I’ve got a satellite dataset (Sentinel 2) that contains data of various spectral bands for a specific, large area. Within this area are polygons, defined using a shapefile, for which I have the classes.
I am able to mask out the polygons from the various band rasters into numpy arrays using rasterio and geopandas. However, what I’m stuck with right now, is how to convert these arrays into a proper format for a muti-class supervised learning problem. The main issue being the variable size and orientation (imagine shapes like / | \ _ - ~).
Using minimum bouding box is certainly an option, but there is a very high chance of capturing adjacent polygons with this method, which could likely product bad performance.

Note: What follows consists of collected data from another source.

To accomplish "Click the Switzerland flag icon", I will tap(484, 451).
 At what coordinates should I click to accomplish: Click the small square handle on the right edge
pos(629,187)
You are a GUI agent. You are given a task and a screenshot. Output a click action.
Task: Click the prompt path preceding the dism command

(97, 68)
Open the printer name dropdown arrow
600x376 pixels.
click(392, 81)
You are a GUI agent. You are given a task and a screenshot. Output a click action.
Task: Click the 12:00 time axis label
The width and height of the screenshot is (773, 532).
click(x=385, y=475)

Looking forward to hearing what you guys think.
P.S First post on the forums, so welcome any critique.
Like mnpinto says, it’ll be more helpful to see an example of your polygons and underlying imagery.

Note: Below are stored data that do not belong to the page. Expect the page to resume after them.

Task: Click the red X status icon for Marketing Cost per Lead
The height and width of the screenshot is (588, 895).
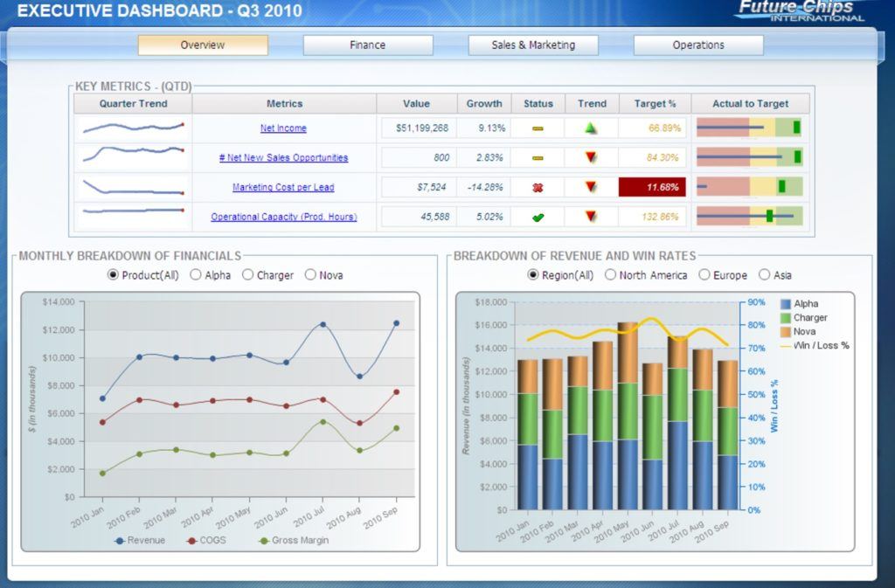Action: 538,186
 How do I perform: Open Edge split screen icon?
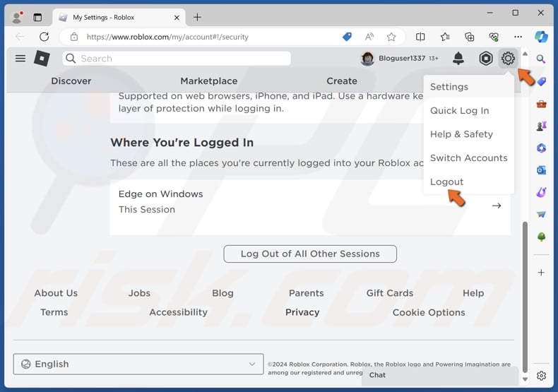[x=420, y=37]
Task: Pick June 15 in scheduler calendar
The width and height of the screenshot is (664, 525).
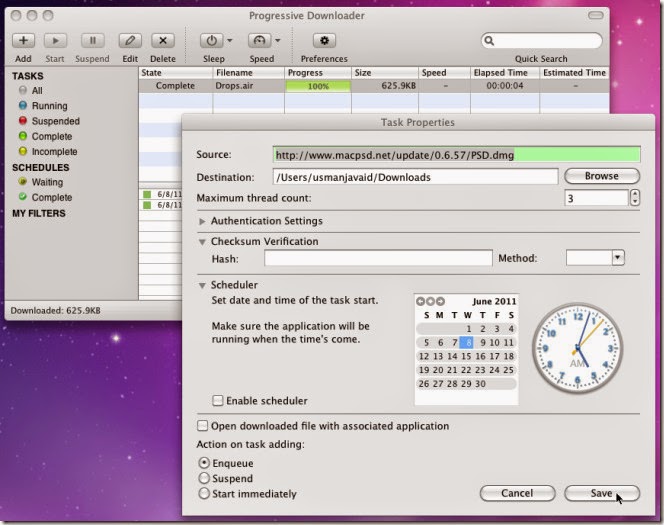Action: pyautogui.click(x=466, y=356)

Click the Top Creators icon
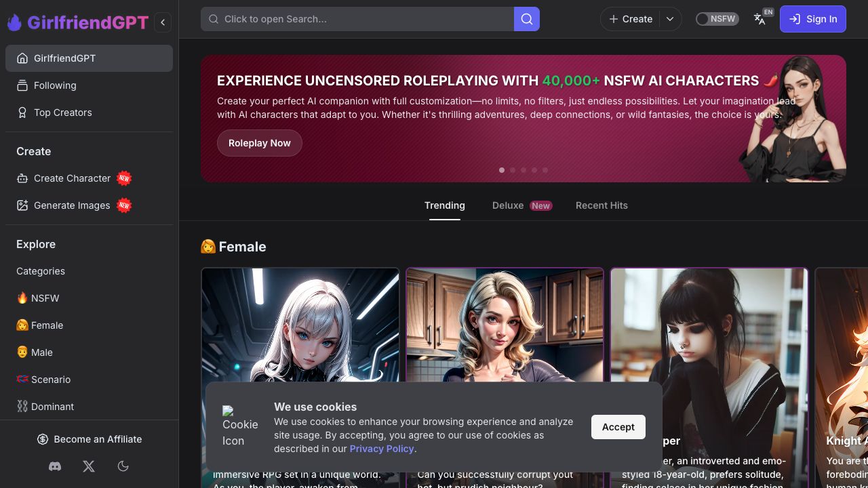(x=21, y=113)
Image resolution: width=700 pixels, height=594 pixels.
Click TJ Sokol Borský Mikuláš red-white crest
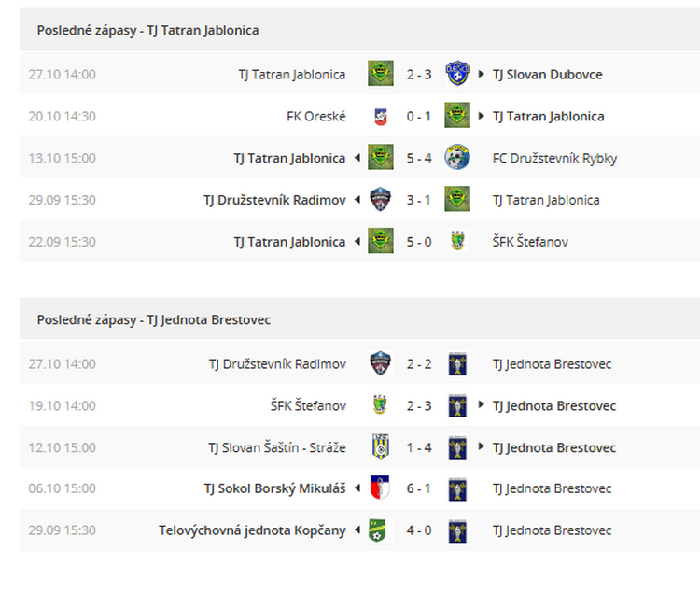[381, 488]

Based on your description alone, sounds like you’re doing something like land use land cover segmentation? You could burn all the polygons (assuming they’re not overlapping) into a 1-channel raster mask with different values (from 0 to 255) representing different classes and use that as your label, akin to the camvid multi-class segmentation masks in part1 lesson 3.

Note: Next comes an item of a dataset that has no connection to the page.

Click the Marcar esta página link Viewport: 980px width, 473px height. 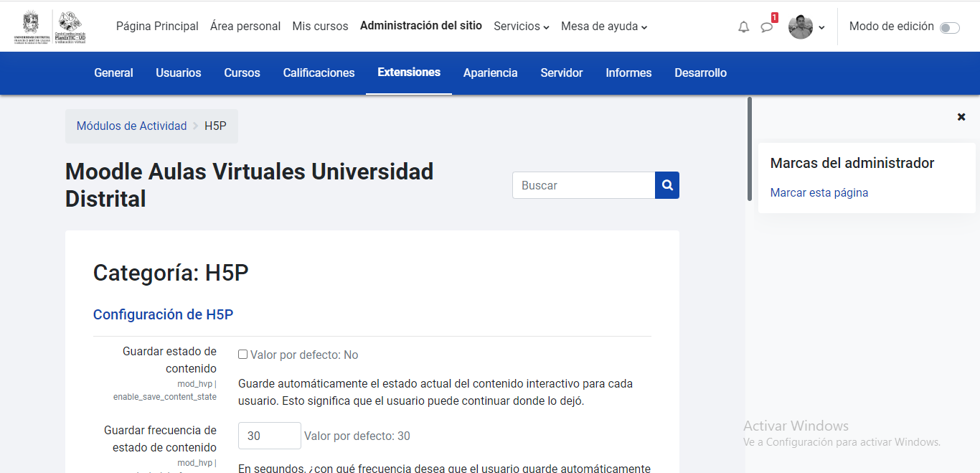819,192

If your polygons for classes are overlapping, you could create multiple channels masks, one for each overlapping class. This would require more customization of the fastai dataloader, model architecture, and loss functions to accommodate multi-channel targets and predictions.
Hi @daveluo and @mnpinto, thanks for the input and apologies for the delay - this project was put on the backburner for me but picking it up again.
So, let me be describe the problem a bit more concretely.
It is a multi-class classification problem
I have polygon shapes of farms, defined by bounding point coordinates in a shapefile and I want to predict the type of crop being grown on that farm from the satellite data.
The task at hand is thus to mask out the polygons from the satellite raster and then transform the masked rasters into an applicable format for image classification.
Thus far, what I’ve done is to mask out the farms and zero-padded each mask to be the size of the largest farm and have the farm data in the center. I’ll upload some examples of to show what I mean.
I started with stacking the RGB channels (there are 14 at various spectral resolutions) to create PNG images and fed that into a imagenet resnet but getting pretty bad performance - ie worse performance than what I’m getting with much simpler models.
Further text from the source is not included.